Em 1928 resolveu Fernandes Lima publicar um jornal em oposição ao governo. Na tarde de 20 de setembro daquele ano, como fora anunciado, surgiu A Pátria, sob sua direção e responsabilidade. O gerente era o Sr. Benedito Buarque. Redação e oficinas foram localizadas na Rua 15 de Novembro (Rua do Sol), n° 202, no andar térreo de velho sobrado. Formato 54 cm x 36 cm, com quatro páginas, relativamente bem impresso, custava o exemplar 100 réis. Assinaturas: mensal — 2$500 (dois mil e quinhentos réis); anual — 28$000 (vinte e oito mil réis). 0 7° e último número saiu no dia 27, quinta-feira.
Quem leu o segundo e o terceiro número do jornal verificou que o mesmo estava procurando briga… No n° 4, de 24, transcreveu, de um órgão carioca, “Clair de lune“, com alfinetadas envenenadas ao engenheiro Sigaud, amigo de Costa Rego e apontado como felizardo contratante de construções de estrada de rodagem e outras obras públicas. Entre parênteses: Sigaud era profissional competente e capaz.
No n° 6, Costa Rego foi apontado como “Mussolini de cabaré“… No 7° e último número foi severamente criticada declaração do mesmo no discurso em que agradeceu, na Associação Comercial, a manifestação das classes conservadoras, dois dias antes de tomar posse, como governador, em 12 de junho de 1924: “Quero dinheiro e muito dinheiro“…

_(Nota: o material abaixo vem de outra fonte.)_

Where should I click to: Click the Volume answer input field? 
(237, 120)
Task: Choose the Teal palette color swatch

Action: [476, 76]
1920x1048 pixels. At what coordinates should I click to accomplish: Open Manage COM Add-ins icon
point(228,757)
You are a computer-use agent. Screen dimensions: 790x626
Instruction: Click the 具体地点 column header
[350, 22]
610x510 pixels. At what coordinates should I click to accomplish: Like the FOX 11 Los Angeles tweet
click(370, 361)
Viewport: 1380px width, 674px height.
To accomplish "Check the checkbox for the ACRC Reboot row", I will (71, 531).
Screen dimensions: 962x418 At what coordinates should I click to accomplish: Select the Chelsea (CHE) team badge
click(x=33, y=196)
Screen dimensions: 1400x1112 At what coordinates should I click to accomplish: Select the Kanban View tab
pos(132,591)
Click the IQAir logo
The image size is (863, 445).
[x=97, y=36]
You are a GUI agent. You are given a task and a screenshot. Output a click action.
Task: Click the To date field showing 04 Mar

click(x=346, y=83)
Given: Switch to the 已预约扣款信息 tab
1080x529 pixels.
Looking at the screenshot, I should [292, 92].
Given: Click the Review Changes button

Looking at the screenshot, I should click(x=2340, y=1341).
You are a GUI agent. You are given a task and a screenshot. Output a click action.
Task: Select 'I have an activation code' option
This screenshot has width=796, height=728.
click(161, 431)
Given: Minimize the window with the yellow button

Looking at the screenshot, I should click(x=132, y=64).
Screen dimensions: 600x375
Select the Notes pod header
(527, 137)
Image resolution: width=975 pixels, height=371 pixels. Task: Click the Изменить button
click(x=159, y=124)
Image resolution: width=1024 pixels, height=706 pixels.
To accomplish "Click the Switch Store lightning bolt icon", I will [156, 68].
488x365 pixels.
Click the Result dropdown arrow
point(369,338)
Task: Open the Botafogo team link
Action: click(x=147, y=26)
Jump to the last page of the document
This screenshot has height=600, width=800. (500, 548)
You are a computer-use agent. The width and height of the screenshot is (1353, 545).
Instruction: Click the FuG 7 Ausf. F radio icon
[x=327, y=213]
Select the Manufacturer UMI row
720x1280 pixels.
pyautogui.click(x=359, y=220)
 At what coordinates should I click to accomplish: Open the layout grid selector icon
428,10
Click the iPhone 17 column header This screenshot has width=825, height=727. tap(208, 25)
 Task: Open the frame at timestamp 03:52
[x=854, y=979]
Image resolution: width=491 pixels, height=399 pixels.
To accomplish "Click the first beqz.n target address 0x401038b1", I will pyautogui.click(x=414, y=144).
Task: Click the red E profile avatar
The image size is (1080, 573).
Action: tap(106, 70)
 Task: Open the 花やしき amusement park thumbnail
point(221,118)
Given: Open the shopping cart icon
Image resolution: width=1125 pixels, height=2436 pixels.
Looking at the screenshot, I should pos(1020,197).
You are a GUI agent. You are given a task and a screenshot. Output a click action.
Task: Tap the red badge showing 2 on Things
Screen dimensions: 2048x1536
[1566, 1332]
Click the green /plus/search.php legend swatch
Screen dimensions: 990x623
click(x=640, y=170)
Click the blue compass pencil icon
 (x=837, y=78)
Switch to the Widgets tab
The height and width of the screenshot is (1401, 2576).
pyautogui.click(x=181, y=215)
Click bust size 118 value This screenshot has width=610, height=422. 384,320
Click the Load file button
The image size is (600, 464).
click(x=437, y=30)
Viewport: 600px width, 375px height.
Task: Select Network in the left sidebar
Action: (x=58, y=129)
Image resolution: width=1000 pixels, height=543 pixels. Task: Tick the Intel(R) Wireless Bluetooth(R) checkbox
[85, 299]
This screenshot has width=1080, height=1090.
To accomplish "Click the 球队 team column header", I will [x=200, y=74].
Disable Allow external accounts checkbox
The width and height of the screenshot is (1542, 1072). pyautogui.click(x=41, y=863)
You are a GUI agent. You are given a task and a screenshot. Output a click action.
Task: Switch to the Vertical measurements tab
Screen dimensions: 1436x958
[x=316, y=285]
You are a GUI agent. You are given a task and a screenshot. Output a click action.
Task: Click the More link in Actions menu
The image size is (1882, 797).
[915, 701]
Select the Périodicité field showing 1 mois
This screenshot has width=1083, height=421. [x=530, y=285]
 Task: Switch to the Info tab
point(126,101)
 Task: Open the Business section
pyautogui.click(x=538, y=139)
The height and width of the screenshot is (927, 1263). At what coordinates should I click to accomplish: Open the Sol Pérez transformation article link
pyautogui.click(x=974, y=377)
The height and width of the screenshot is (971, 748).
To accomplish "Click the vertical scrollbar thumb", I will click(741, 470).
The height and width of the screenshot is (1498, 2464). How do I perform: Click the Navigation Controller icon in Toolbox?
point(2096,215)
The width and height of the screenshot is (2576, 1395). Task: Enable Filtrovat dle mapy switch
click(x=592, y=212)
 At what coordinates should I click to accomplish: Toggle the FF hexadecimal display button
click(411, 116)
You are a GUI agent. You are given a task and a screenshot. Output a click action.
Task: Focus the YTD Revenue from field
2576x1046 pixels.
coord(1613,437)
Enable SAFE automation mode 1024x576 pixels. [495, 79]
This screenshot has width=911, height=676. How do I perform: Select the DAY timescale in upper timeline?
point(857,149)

Na noite de 27, Seu Manoel, sacristão da igreja do Rosário, dormia calmamente nos fundos da mesma, quando acordou com barulho suspeito. Muito ativo e esperto, talvez até de mais, ao que dizem — correu ele, com ou sem segunda intenção e tocou o sino, acordando as pessoas residentes nas ruas próximas. Muita gente se levantou e correu à janela. Estavam empastelando A Pátria, mas o alarme impediu que o serviço fosse concluído. Retiraram apenas peças vitais da máquina de impressão e o cabeçalho, fugindo a turma encarregada do trabalho pelas portas do fundo do prédio, que davam para a Rua Dr. José Bento Júnior.
Dizem que Seu Manoel foi, depois, avisado discretamente, para nos próximos dias não acordar com facilidade… Acordando, porém, deveria permanecer na cama, por segurança… Foi o que ele fez, quando os assaltantes voltaram dias depois e empastelaram o jornal. Ficou no seu canto quieto e calado, imitando a velha da anedota que tinha uma neta muito viva, viva de mais: não podia ouvir barulho pois esquecera os óculos…
Fernandes Lima mandou seu filho Anibal, 2° Tabelião da capital, procurar o Secretário do Interior; S. Exª prometeu ir à redação, às 10 horas, providenciar. Não foi. Mandou um investigador, Sr. Erasmo Rocha, funcionário capaz, que nada resolveu, pois não podia resolver…
Indignado, Fernandes Lima mandou imprimir e distribuir o seguinte boletim:
“Ao povo alagoano — Boletim d’A Pátria. Infâmia dos dominadores — Os ladrões do Tesouro, os que roubam lodos os dias a Pátria Alagoana, também roubaram A Pátria, o jornal do povo.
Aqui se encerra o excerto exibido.